** Prompt **
A verbatim copy of the whole listing is what is needed.

** Extracted data **
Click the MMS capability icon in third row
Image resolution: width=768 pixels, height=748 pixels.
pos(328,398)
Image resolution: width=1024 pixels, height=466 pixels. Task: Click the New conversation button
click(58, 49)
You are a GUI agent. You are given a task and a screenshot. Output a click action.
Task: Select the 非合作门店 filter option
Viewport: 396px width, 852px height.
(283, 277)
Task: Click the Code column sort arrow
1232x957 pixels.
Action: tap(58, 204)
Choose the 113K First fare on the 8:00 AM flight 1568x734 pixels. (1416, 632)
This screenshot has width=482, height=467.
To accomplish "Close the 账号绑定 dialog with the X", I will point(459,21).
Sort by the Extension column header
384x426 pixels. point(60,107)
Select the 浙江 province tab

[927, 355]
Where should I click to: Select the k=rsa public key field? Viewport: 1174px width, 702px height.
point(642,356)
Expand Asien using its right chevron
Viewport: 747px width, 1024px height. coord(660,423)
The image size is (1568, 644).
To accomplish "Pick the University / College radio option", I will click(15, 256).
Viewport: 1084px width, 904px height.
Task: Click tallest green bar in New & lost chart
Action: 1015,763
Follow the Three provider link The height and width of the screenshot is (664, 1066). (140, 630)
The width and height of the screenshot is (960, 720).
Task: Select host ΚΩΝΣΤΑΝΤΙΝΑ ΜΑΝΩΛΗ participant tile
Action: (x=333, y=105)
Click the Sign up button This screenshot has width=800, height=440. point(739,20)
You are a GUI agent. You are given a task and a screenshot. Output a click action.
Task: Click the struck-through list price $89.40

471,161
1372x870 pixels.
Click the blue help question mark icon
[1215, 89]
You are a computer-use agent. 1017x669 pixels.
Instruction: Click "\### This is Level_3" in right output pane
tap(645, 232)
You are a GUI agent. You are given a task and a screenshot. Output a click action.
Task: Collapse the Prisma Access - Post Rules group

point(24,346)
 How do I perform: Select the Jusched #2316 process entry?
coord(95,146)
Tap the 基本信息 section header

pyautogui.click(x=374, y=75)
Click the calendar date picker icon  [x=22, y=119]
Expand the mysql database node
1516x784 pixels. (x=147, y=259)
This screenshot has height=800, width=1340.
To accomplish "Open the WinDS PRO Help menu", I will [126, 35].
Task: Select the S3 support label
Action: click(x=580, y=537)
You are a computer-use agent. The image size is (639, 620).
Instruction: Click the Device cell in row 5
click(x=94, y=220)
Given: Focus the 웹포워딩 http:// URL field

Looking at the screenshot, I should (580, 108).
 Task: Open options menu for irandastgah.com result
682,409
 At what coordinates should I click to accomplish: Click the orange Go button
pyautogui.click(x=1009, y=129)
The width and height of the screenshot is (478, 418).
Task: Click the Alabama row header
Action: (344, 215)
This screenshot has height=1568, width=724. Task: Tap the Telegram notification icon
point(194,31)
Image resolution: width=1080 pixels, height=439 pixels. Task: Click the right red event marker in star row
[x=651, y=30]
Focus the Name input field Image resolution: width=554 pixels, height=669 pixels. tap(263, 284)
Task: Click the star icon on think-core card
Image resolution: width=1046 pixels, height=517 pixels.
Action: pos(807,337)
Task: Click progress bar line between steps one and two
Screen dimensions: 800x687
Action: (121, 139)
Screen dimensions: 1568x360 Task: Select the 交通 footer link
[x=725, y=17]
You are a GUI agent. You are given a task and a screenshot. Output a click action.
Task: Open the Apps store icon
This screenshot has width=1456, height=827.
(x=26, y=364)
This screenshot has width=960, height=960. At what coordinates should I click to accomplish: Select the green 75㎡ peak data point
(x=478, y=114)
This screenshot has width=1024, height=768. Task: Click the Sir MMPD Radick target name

** Output below **
Click the MMS capability icon in third row
Image resolution: width=768 pixels, height=748 pixels.
pos(328,398)
Image resolution: width=1024 pixels, height=466 pixels. Task: Click the New conversation button
click(58, 49)
You are a GUI agent. You are given a task and a screenshot. Output a click action.
Task: Select the 非合作门店 filter option
Viewport: 396px width, 852px height.
(283, 277)
Task: Click the Code column sort arrow
1232x957 pixels.
Action: tap(58, 204)
Choose the 113K First fare on the 8:00 AM flight 1568x734 pixels. (1416, 632)
This screenshot has width=482, height=467.
To accomplish "Close the 账号绑定 dialog with the X", I will point(459,21).
Sort by the Extension column header
384x426 pixels. point(60,107)
Select the 浙江 province tab

[927, 355]
Where should I click to: Select the k=rsa public key field? Viewport: 1174px width, 702px height.
point(642,356)
Expand Asien using its right chevron
Viewport: 747px width, 1024px height. coord(660,423)
The image size is (1568, 644).
To accomplish "Pick the University / College radio option", I will click(15, 256).
Viewport: 1084px width, 904px height.
Task: Click tallest green bar in New & lost chart
Action: 1015,763
Follow the Three provider link The height and width of the screenshot is (664, 1066). (140, 630)
The width and height of the screenshot is (960, 720).
Task: Select host ΚΩΝΣΤΑΝΤΙΝΑ ΜΑΝΩΛΗ participant tile
Action: (x=333, y=105)
Click the Sign up button This screenshot has width=800, height=440. point(739,20)
You are a GUI agent. You are given a task and a screenshot. Output a click action.
Task: Click the struck-through list price $89.40

471,161
1372x870 pixels.
Click the blue help question mark icon
[1215, 89]
You are a computer-use agent. 1017x669 pixels.
Instruction: Click "\### This is Level_3" in right output pane
tap(645, 232)
You are a GUI agent. You are given a task and a screenshot. Output a click action.
Task: Collapse the Prisma Access - Post Rules group

point(24,346)
 How do I perform: Select the Jusched #2316 process entry?
coord(95,146)
Tap the 基本信息 section header

pyautogui.click(x=374, y=75)
Click the calendar date picker icon  [x=22, y=119]
Expand the mysql database node
1516x784 pixels. (x=147, y=259)
This screenshot has height=800, width=1340.
To accomplish "Open the WinDS PRO Help menu", I will [126, 35].
Task: Select the S3 support label
Action: click(x=580, y=537)
You are a computer-use agent. The image size is (639, 620).
Instruction: Click the Device cell in row 5
click(x=94, y=220)
Given: Focus the 웹포워딩 http:// URL field

Looking at the screenshot, I should (580, 108).
 Task: Open options menu for irandastgah.com result
682,409
 At what coordinates should I click to accomplish: Click the orange Go button
pyautogui.click(x=1009, y=129)
The width and height of the screenshot is (478, 418).
Task: Click the Alabama row header
Action: (344, 215)
This screenshot has height=1568, width=724. Task: Tap the Telegram notification icon
point(194,31)
Image resolution: width=1080 pixels, height=439 pixels. Task: Click the right red event marker in star row
[x=651, y=30]
Focus the Name input field Image resolution: width=554 pixels, height=669 pixels. tap(263, 284)
Task: Click the star icon on think-core card
Image resolution: width=1046 pixels, height=517 pixels.
Action: pos(807,337)
Task: Click progress bar line between steps one and two
Screen dimensions: 800x687
Action: (121, 139)
Screen dimensions: 1568x360 Task: Select the 交通 footer link
[x=725, y=17]
You are a GUI agent. You are given a task and a screenshot. Output a click action.
Task: Open the Apps store icon
This screenshot has width=1456, height=827.
(x=26, y=364)
This screenshot has width=960, height=960. At what coordinates should I click to accomplish: Select the green 75㎡ peak data point
(x=478, y=114)
This screenshot has width=1024, height=768. Task: Click the Sir MMPD Radick target name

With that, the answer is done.